• [TRY IT]:
Go through the records and report each line holding the string "with".

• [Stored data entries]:
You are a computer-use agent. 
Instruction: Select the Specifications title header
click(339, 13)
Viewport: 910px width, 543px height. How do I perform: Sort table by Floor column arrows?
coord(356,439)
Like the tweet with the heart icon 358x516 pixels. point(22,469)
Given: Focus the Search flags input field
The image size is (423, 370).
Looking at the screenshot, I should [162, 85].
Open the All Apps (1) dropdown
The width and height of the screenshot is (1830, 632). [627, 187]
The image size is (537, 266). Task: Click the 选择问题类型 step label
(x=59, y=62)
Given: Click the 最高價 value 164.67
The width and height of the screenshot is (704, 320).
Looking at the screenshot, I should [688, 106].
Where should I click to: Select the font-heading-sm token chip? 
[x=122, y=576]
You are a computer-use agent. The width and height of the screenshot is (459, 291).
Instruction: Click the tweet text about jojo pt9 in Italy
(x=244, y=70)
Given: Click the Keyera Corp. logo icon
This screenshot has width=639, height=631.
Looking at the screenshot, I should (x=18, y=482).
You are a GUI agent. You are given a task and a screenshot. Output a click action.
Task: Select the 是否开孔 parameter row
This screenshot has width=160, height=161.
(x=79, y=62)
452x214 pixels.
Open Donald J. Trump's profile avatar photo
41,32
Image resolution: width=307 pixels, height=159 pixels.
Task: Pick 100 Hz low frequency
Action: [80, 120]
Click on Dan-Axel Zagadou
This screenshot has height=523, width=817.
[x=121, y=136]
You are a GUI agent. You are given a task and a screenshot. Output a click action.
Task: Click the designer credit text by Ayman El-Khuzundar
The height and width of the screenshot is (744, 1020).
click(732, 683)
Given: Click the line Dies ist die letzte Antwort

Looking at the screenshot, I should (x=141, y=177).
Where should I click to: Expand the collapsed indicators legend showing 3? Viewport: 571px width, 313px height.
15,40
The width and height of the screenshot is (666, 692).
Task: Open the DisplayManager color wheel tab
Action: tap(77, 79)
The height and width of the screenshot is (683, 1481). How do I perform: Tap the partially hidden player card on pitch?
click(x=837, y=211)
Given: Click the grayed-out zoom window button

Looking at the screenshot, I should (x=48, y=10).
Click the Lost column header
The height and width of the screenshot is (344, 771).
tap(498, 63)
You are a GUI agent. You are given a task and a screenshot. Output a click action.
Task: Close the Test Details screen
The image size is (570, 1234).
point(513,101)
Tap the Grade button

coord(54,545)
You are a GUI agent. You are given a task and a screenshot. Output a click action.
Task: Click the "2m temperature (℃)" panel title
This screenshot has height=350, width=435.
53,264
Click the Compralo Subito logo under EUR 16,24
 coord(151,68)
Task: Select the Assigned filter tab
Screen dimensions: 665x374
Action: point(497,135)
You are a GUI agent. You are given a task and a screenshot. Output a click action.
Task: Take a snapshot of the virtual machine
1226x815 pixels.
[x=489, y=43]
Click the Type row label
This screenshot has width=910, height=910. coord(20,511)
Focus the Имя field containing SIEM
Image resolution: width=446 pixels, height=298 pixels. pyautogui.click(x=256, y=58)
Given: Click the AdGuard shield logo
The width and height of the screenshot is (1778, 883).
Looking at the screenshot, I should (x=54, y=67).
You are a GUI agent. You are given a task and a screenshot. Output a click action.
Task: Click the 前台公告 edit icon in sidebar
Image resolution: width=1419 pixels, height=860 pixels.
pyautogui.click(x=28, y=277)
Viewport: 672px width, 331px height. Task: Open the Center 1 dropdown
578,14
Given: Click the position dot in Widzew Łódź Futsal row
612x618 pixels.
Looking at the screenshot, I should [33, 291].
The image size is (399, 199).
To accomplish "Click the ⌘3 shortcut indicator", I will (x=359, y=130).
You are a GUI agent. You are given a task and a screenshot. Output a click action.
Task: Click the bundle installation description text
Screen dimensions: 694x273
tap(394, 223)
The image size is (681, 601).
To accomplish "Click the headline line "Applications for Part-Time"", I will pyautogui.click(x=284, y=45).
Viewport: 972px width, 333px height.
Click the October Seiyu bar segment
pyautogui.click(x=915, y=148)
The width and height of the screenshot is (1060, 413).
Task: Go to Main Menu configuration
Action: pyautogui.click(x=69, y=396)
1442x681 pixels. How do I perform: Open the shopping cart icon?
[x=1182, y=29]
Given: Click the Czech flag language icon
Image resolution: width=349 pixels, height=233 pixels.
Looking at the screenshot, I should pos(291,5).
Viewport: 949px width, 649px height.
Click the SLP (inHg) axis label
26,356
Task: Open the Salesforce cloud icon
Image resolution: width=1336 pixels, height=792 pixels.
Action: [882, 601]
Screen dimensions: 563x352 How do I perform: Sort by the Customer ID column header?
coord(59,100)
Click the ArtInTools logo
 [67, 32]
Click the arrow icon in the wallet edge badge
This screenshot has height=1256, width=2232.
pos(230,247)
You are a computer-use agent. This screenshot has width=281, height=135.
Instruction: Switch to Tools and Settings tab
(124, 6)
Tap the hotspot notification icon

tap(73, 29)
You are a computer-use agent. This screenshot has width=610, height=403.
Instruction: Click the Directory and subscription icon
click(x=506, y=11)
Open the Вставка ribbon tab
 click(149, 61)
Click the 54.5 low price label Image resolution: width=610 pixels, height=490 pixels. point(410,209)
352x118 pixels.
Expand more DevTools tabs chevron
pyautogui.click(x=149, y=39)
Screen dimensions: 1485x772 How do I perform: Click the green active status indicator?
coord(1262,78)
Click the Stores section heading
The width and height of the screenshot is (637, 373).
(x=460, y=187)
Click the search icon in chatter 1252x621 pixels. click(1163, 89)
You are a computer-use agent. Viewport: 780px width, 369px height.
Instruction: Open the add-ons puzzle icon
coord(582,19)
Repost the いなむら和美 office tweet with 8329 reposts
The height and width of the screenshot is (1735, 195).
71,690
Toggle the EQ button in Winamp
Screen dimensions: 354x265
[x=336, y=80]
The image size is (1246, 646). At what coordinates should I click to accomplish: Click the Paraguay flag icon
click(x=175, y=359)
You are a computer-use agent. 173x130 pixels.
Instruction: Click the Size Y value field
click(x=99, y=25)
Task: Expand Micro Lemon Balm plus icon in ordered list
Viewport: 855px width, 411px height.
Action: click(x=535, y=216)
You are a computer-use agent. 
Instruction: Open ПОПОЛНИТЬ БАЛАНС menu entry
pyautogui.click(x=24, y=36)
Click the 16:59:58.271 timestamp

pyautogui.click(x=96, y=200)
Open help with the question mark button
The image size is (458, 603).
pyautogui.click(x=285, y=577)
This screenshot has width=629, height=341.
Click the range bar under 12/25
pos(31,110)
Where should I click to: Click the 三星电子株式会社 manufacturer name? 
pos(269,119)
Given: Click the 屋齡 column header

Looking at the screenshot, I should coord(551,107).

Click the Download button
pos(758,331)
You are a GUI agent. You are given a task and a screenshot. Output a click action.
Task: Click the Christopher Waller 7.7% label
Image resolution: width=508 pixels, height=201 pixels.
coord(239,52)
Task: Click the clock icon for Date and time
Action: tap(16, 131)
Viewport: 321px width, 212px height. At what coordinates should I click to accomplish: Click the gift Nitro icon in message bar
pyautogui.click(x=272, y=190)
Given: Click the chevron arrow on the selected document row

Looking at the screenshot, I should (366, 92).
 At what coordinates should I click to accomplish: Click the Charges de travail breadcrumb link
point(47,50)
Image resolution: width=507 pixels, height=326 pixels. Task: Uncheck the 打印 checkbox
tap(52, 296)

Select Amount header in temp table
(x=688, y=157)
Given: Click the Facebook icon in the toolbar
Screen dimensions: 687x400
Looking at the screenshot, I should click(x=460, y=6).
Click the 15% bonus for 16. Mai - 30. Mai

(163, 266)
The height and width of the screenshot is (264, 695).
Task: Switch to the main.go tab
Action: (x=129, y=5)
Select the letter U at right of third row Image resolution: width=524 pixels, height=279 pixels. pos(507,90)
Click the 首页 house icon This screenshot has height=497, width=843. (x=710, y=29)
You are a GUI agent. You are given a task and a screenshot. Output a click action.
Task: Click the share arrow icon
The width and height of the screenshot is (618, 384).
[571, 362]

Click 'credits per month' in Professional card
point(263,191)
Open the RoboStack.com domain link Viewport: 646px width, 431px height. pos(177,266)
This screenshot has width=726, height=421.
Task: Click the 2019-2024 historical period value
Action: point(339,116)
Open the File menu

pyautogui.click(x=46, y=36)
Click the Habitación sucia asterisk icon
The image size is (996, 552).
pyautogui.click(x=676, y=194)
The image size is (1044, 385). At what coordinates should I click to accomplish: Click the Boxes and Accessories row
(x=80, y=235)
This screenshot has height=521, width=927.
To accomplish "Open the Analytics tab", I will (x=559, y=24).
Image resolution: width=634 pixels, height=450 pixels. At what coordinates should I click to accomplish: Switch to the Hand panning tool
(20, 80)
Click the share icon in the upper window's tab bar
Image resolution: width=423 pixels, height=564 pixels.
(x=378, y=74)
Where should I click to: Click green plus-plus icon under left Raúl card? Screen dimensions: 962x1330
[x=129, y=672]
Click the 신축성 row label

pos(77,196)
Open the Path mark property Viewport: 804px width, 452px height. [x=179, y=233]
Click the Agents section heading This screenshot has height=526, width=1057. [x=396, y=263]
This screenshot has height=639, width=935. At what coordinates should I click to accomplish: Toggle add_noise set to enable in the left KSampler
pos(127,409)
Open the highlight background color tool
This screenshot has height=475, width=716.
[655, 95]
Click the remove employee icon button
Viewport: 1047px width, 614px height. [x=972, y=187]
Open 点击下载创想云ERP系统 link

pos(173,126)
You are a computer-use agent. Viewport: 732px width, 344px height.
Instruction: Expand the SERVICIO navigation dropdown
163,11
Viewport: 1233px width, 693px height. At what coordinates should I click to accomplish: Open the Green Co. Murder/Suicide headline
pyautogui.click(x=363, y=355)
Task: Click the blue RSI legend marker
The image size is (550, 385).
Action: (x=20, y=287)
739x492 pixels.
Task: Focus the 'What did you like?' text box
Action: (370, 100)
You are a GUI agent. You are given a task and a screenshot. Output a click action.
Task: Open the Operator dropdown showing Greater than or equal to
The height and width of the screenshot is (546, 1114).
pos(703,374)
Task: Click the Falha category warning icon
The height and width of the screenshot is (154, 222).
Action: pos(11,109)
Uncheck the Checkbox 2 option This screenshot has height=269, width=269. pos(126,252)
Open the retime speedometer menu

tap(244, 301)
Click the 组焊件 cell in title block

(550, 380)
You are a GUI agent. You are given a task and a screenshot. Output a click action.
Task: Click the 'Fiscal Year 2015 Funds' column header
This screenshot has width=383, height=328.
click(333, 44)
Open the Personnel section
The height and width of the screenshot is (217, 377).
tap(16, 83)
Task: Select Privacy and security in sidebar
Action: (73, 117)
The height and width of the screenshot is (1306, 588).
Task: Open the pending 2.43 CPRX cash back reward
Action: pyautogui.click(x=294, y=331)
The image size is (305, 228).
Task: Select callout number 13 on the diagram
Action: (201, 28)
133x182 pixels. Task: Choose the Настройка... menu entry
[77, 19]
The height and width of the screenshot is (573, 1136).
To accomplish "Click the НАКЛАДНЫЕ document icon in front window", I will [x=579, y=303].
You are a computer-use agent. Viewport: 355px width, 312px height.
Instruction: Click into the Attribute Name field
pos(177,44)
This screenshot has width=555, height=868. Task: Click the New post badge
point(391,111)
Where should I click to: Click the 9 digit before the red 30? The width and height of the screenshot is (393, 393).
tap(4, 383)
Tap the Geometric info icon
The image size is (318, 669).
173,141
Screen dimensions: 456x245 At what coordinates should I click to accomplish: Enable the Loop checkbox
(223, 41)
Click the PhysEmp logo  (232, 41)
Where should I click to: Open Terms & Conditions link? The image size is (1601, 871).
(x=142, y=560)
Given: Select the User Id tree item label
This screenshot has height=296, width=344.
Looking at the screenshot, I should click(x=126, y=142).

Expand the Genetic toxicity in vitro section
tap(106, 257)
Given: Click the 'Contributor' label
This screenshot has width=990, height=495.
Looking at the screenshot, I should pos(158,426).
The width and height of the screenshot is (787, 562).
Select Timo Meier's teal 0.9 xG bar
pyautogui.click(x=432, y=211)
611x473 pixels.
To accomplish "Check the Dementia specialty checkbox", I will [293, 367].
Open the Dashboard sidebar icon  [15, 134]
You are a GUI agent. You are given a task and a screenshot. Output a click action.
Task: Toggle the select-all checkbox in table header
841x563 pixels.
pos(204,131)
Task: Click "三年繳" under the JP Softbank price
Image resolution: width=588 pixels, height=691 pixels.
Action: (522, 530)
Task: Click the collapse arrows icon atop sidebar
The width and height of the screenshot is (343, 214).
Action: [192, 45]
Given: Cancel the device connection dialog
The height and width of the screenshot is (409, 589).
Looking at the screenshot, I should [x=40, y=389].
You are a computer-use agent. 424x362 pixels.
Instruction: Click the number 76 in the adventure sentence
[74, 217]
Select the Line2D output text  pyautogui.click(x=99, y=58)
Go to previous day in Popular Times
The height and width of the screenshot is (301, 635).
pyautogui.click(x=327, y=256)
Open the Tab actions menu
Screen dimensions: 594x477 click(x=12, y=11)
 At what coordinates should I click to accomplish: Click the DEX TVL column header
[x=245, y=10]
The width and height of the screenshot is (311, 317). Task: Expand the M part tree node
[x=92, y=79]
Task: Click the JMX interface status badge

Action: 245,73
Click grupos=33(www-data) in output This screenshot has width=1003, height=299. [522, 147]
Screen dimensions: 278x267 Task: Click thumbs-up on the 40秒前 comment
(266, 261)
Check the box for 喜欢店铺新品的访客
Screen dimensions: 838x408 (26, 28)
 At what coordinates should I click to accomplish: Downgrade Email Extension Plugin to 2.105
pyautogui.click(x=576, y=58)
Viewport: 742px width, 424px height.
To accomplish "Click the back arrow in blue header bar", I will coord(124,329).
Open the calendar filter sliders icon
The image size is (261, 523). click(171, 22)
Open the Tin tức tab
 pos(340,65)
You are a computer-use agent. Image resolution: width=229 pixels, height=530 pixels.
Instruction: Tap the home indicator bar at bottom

• [YOUR RESPONSE]:
Like the tweet with the heart icon 358x516 pixels. point(22,469)
Repost the いなむら和美 office tweet with 8329 reposts
Open help with the question mark button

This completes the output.